Gilead Sciences, Inc, a biopharmaceutical company, announced that it has submitted a New Drug Application (NDA) to Japan’s Pharmaceutical and Medical Devices Agency (PMDA) for tenofovir alafenamide (TAF) 25 mg, an investigational once-daily treatment for adults with chronic hepatitis B virus (HBV) infection.
TAF is a novel targeted prodrug of tenofovir that has demonstrated high antiviral efficacy similar to and at a dose less than one-tenth that of Gilead’s Viread (tenofovir disoproxil fumarate, TDF), which is marketed in Japan for the treatment of HBV as Tenozet by GlaxoSmithKline. TAF has also demonstrated improvements in surrogate laboratory markers of renal and bone safety compared to TDF in clinical trials.

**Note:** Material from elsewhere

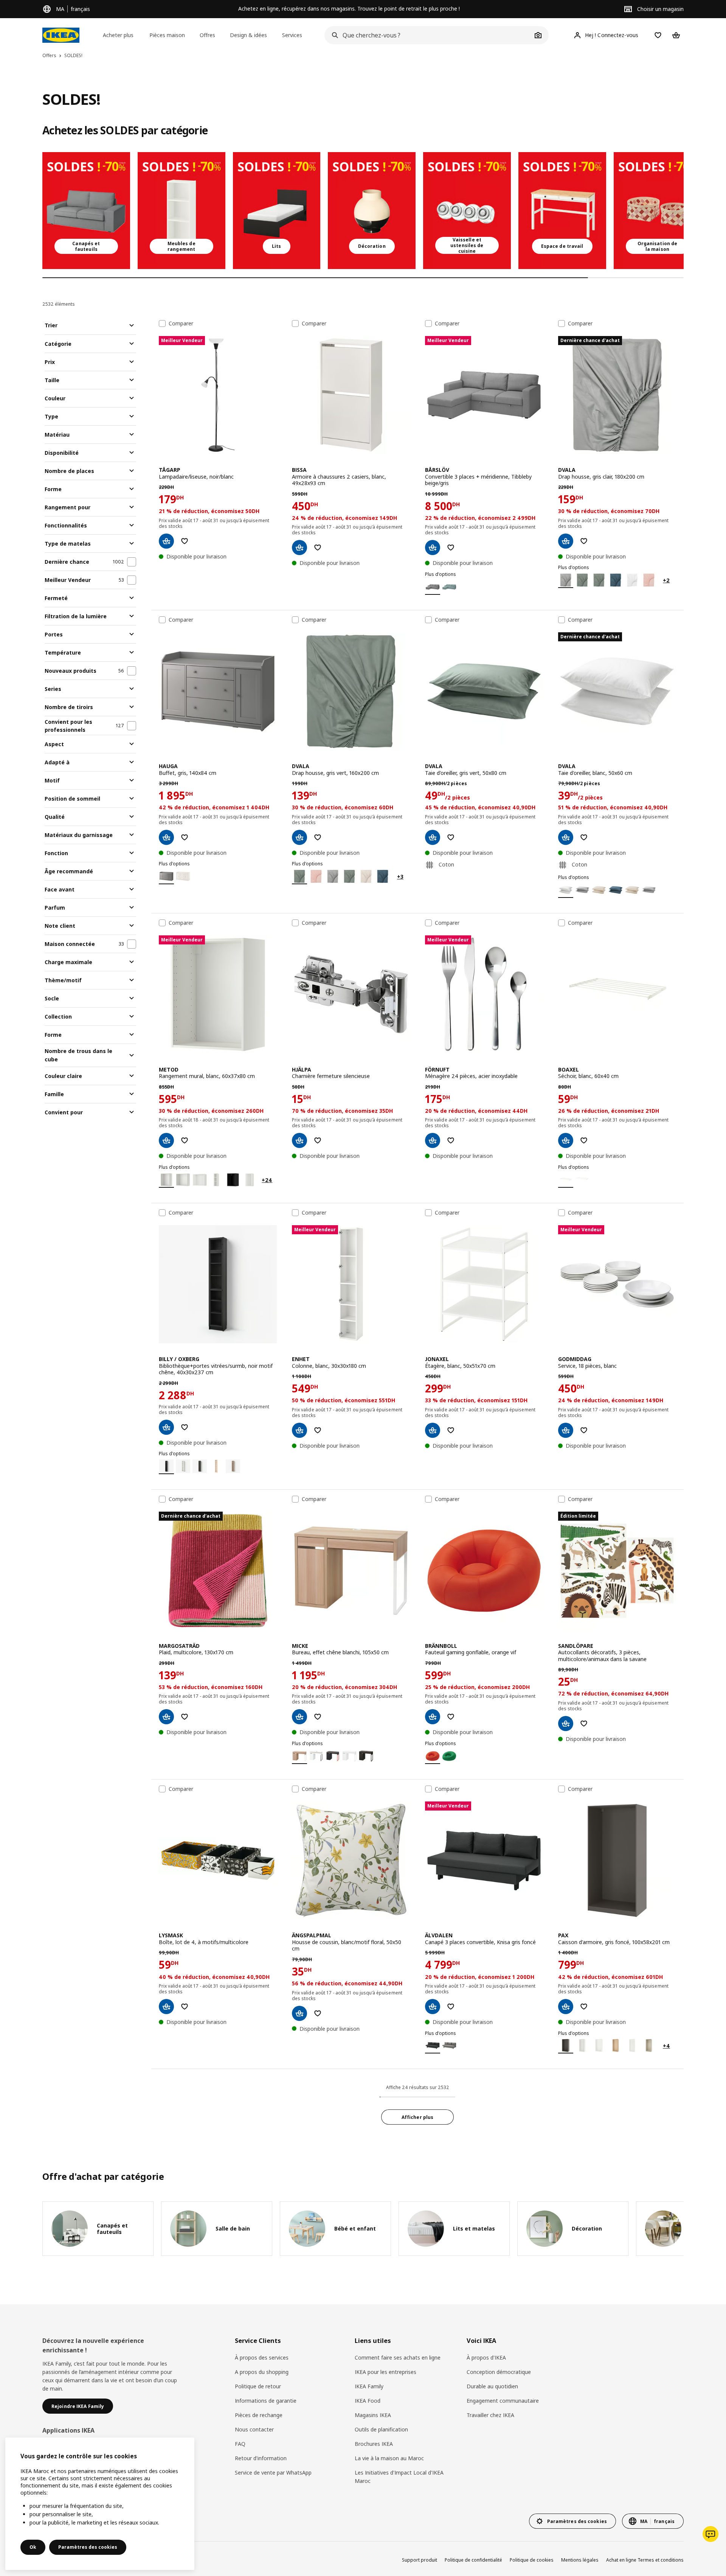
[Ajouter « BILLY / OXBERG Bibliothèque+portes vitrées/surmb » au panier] (166, 1427)
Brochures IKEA (374, 2443)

“With more than one million people in Japan chronically infected with hepatitis B, there is a significant need for effective new treatment options that offer a favorable safety profile,” said Norbert Bischofberger, PhD, Gilead’s executive vice president of research and development and chief scientific officer. “We are pleased with the results of the phase 3 studies, which suggest that TAF has the potential to improve the care of chronic hepatitis B patients who require lifelong treatment to manage their disease.”
The NDA for TAF is supported by 48-week data from two phase 3 studies, which met their primary objective of non-inferiority in efficacy (HBV DNA < 29 IU/ml at Week 48) compared to TDF among treatment-naïve and treatment-experienced adults with HBeAg-negative and HBeAg-positive chronic HBV infection. Both studies enrolled patients from a number of clinical sites in Japan. Patients randomized to the TAF arms showed a statistically significant increase in serum alanine aminotransferase normalization relative to the TDF arms when using the American Association for the Study of Liver Disease criteria. Changes in renal and bone laboratory safety parameters favored the TAF treatment arms. Overall, patients receiving TAF experienced a significantly smaller percentage decrease from baseline in hip and spine bone mineral density at week 48 compared to patients receiving Viread. Additionally, the overall change in serum creatinine from baseline to week 48 favoured TAF. Rates of discontinuations due to adverse events and the most commonly reported adverse events were similar in patients receiving TAF or Viread.
TAF as a single agent treatment for HBV is an investigational product and its safety and efficacy have not been established.